[RECORDS SUPPLIED — start]
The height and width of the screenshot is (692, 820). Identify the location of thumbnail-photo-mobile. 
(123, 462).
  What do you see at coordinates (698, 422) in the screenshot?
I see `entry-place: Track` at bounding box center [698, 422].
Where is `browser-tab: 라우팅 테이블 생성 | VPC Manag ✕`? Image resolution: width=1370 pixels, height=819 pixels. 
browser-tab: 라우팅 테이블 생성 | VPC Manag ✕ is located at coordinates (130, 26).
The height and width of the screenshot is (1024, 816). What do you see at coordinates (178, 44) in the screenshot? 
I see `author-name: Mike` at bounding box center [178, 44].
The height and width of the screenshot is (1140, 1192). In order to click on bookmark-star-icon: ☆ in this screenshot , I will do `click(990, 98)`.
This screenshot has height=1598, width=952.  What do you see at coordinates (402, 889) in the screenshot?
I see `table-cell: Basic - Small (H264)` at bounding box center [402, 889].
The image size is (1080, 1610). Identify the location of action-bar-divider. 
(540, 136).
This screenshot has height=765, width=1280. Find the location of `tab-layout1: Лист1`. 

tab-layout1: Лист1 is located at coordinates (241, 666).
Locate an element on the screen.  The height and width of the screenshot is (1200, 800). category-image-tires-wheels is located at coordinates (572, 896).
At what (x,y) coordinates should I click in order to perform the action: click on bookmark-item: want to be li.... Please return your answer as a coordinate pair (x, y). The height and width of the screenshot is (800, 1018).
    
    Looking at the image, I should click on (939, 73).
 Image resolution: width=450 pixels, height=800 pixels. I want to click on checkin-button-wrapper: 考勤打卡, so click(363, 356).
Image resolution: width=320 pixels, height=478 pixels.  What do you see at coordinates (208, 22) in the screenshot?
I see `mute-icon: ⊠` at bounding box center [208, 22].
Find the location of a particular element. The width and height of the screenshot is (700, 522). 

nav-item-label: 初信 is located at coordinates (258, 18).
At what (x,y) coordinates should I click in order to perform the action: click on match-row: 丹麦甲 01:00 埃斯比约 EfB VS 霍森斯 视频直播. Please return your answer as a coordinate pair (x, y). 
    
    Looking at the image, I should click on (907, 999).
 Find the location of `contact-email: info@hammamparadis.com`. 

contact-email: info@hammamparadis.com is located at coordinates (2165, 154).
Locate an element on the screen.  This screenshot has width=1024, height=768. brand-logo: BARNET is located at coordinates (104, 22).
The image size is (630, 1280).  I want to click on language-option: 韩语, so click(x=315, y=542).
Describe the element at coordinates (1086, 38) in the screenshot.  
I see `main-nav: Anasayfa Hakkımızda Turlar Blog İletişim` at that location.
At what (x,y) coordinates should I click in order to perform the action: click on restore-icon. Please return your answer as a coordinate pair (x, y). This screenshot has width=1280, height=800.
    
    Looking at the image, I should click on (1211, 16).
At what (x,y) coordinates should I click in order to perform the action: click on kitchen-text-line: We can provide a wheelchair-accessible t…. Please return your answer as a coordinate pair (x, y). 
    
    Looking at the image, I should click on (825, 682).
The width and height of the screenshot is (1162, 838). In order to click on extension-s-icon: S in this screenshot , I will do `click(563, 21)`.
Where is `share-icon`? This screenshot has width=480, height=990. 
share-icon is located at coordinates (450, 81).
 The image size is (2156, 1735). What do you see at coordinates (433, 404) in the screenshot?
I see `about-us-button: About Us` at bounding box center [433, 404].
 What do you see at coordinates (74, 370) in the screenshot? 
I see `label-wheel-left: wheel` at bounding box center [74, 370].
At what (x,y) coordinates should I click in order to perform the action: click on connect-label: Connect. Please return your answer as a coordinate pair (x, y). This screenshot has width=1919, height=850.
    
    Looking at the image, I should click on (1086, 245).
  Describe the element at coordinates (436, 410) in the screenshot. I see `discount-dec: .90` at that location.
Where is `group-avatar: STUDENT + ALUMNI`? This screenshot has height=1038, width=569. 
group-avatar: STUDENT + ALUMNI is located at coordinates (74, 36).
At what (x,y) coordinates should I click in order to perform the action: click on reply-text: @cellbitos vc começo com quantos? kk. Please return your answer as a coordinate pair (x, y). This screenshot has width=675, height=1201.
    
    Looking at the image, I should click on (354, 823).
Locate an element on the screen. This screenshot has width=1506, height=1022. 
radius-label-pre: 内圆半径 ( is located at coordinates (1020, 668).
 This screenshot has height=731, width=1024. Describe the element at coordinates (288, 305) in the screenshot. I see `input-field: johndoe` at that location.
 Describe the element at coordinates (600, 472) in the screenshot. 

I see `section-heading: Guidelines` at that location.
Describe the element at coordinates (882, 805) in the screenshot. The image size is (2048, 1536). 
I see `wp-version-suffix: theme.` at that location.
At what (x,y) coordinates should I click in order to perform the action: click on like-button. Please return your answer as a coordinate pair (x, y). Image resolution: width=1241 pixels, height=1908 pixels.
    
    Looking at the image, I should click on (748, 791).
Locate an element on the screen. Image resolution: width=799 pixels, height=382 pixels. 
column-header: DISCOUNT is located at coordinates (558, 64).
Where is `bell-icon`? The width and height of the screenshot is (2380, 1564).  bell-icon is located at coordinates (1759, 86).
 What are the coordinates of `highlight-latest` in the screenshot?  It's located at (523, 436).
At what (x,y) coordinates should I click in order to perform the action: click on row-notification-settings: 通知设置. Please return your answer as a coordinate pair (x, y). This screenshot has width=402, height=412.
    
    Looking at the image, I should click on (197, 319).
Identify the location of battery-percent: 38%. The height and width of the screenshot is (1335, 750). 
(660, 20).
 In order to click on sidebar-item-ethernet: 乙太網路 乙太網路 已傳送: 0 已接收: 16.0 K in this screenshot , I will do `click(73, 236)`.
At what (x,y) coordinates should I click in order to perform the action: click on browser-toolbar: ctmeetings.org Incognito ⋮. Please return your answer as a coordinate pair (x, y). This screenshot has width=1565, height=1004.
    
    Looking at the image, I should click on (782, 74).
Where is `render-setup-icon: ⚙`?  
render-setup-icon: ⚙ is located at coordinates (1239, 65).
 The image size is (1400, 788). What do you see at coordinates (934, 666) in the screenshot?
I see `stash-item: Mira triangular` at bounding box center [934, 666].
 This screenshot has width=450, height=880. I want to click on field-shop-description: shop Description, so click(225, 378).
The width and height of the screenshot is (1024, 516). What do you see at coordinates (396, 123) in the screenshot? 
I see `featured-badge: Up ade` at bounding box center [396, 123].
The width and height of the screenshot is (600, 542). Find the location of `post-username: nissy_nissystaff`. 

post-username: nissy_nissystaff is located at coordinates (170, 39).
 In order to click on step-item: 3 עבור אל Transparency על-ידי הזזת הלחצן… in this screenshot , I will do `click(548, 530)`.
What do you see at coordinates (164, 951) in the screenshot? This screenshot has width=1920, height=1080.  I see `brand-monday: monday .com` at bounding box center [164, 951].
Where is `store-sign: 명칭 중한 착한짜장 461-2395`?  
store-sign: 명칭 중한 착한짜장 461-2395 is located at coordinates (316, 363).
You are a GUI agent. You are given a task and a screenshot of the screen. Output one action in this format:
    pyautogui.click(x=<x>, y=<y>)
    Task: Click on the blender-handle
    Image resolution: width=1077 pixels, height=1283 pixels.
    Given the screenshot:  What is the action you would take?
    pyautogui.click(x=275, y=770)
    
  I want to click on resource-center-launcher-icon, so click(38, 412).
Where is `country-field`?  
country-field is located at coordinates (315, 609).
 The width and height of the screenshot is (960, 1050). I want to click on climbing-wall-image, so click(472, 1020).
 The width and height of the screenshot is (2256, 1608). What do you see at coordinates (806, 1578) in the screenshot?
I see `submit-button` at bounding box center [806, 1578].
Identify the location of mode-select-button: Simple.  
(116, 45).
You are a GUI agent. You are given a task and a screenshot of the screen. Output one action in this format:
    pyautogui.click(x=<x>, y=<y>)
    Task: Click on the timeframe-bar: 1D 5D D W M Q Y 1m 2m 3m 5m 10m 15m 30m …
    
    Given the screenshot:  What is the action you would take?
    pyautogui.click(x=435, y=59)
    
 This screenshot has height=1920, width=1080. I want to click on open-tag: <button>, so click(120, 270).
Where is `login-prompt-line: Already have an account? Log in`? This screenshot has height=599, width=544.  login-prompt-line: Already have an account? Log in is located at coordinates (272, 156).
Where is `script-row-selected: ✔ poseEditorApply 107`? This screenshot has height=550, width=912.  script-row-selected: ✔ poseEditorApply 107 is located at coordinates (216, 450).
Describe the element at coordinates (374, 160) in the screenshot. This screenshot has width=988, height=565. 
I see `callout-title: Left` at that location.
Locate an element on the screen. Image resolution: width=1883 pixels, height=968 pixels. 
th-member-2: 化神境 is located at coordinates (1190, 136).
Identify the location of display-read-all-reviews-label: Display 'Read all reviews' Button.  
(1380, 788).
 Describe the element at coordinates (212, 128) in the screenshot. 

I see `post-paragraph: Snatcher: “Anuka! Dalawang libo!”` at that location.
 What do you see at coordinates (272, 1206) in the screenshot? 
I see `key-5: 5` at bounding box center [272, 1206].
[RECORDS SUPPLIED — finish]
TASK PROMPT →
Please output the lines of the material as a JSON list of strings, starting at the first line and ending at the line that contains "coordinates (572, 896).", with both ends included. Give one string per line and leave out blank lines.

RESULT OF THE TASK →
[
  "The height and width of the screenshot is (692, 820). Identify the location of thumbnail-photo-mobile. ",
  "(123, 462).",
  "  What do you see at coordinates (698, 422) in the screenshot?",
  "I see `entry-place: Track` at bounding box center [698, 422].",
  "Where is `browser-tab: 라우팅 테이블 생성 | VPC Manag ✕`? Image resolution: width=1370 pixels, height=819 pixels. ",
  "browser-tab: 라우팅 테이블 생성 | VPC Manag ✕ is located at coordinates (130, 26).",
  "The height and width of the screenshot is (1024, 816). What do you see at coordinates (178, 44) in the screenshot? ",
  "I see `author-name: Mike` at bounding box center [178, 44].",
  "The height and width of the screenshot is (1140, 1192). In order to click on bookmark-star-icon: ☆ in this screenshot , I will do `click(990, 98)`.",
  "This screenshot has height=1598, width=952.  What do you see at coordinates (402, 889) in the screenshot?",
  "I see `table-cell: Basic - Small (H264)` at bounding box center [402, 889].",
  "The image size is (1080, 1610). Identify the location of action-bar-divider. ",
  "(540, 136).",
  "This screenshot has height=765, width=1280. Find the location of `tab-layout1: Лист1`. ",
  "tab-layout1: Лист1 is located at coordinates (241, 666).",
  "Locate an element on the screen.  The height and width of the screenshot is (1200, 800). category-image-tires-wheels is located at coordinates (572, 896)."
]